# DirecTV2PC Suddenly not finding any receivers?



## islesfan (Oct 18, 2006)

I have two DVrs (HR20 and HR21) working with DirecTV2PC. They had worked perfectly until 8:15 this evening. My sons were watching a show on their computer and it stopped the show and started scanning for receivers, with none found. My bedroom PC also cannot find the receivers now either. I rebooted both DVRs. but still can't find them. I can see them in Windows 7 explorer, and they can stream music from the computer, but DirecTV2PC can't see them anymore.

Any ideas?


----------



## tbolt (Aug 22, 2009)

islesfan said:


> I have two DVrs (HR20 and HR21) working with DirecTV2PC. They had worked perfectly until 8:15 this evening. My sons were watching a show on their computer and it stopped the show and started scanning for receivers, with none found. My bedroom PC also cannot find the receivers now either. I rebooted both DVRs. but still can't find them. I can see them in Windows 7 explorer, and they can stream music from the computer, but DirecTV2PC can't see them anymore.
########
### TASK GOAL
Continue the DirecTV2PC troubleshooting thread from its final line.

### ENTRIES
########
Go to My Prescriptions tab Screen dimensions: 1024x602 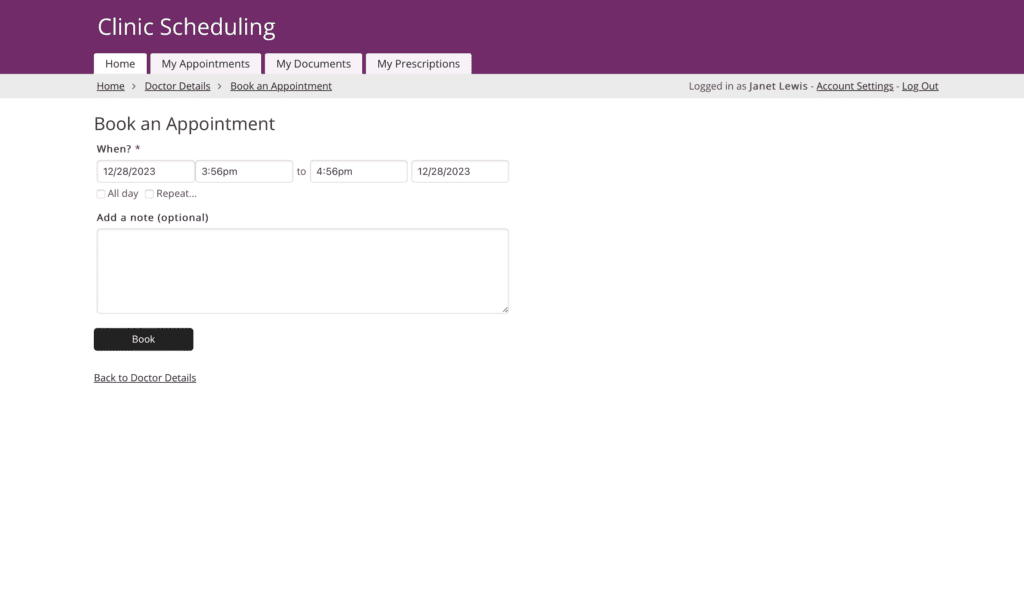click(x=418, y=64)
########
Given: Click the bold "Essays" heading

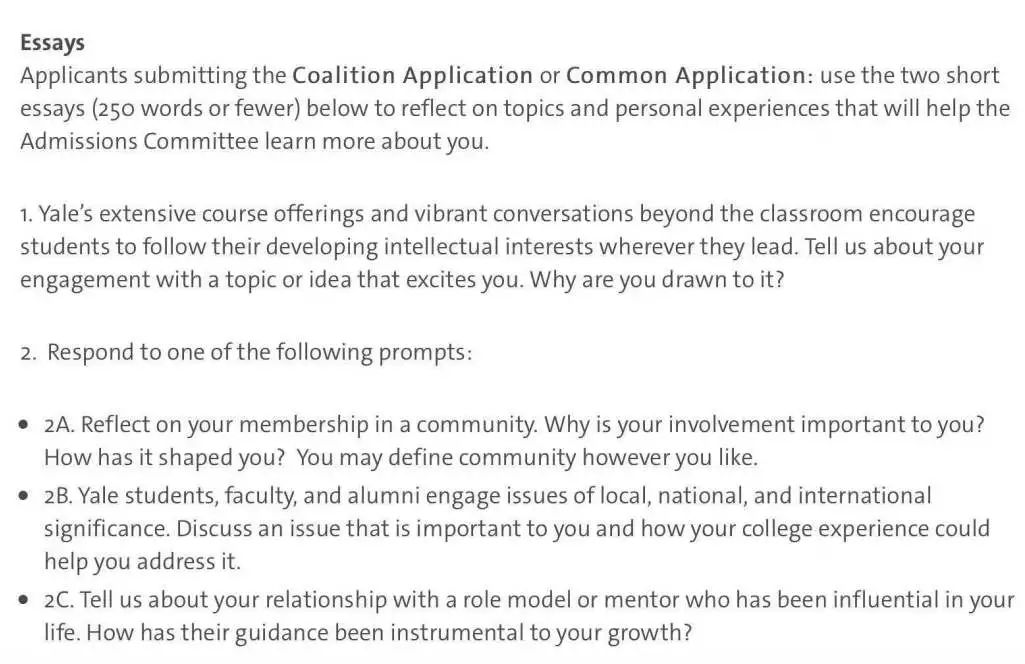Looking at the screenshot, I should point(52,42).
########
### EXERCISE RESULT
> 
> Any ideas?


Try re-booting your router. (and your PC)


----------



## islesfan (Oct 18, 2006)

tbolt said:


> Try re-booting your router. (and your PC)


Thanks, I did try that, and it didn't work, but when I woke up this morning and tried DirecTV2PC it went to the searching for receivers dialog box, but this time it found both instantly. Don't know what caused or cured the problem, but either way problem solved.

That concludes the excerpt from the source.